[Collected data entries]
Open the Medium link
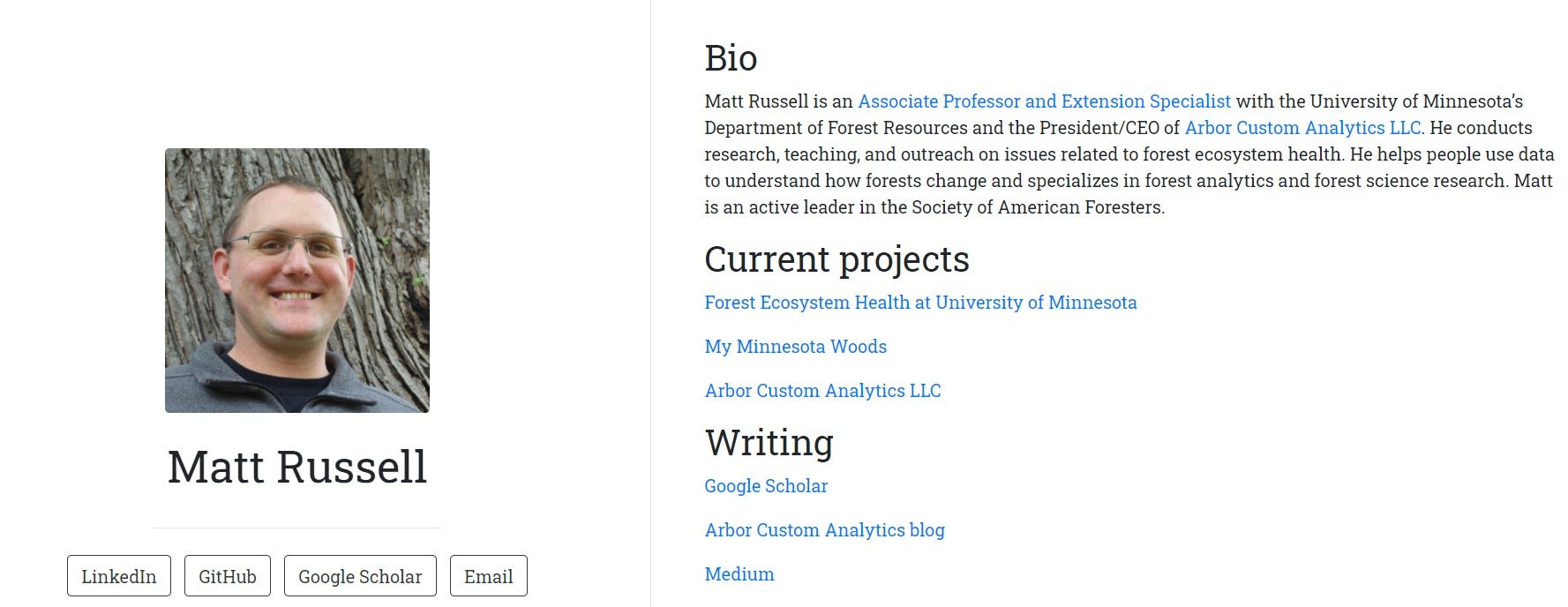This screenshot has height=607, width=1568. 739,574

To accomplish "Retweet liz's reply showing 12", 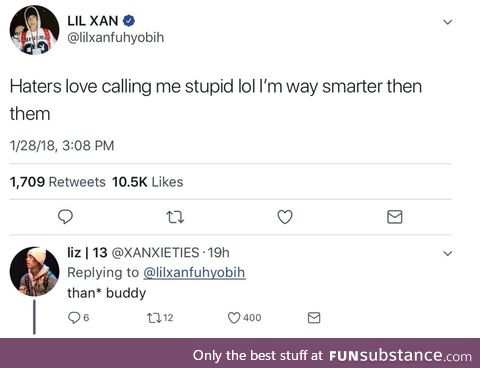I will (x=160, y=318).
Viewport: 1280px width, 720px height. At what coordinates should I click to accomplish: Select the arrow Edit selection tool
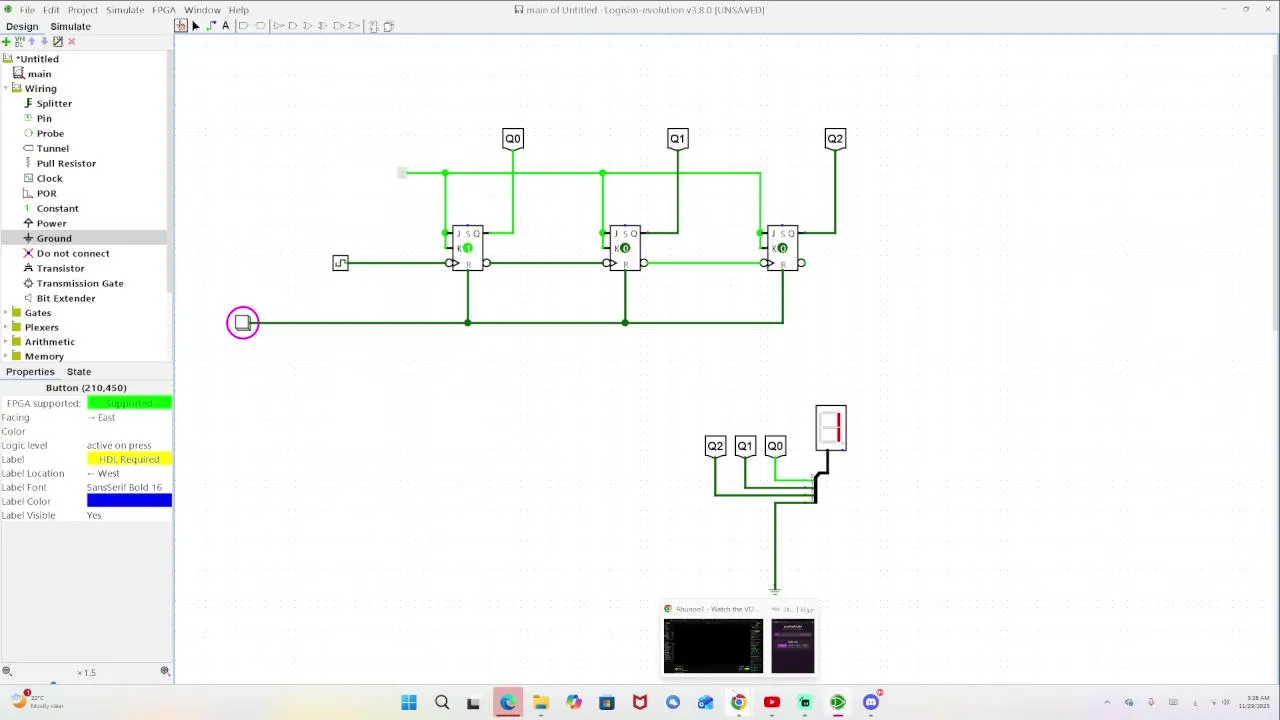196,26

* [Prompt]
Pick up at the line that holds "Viewport: 1280px width, 720px" and restate each line, word for word, through the last line of the entries. Include both end lines but none of the pictures.

* [Written answer]
Viewport: 1280px width, 720px height. At what coordinates should I click to accomplish: Select the arrow Edit selection tool
196,26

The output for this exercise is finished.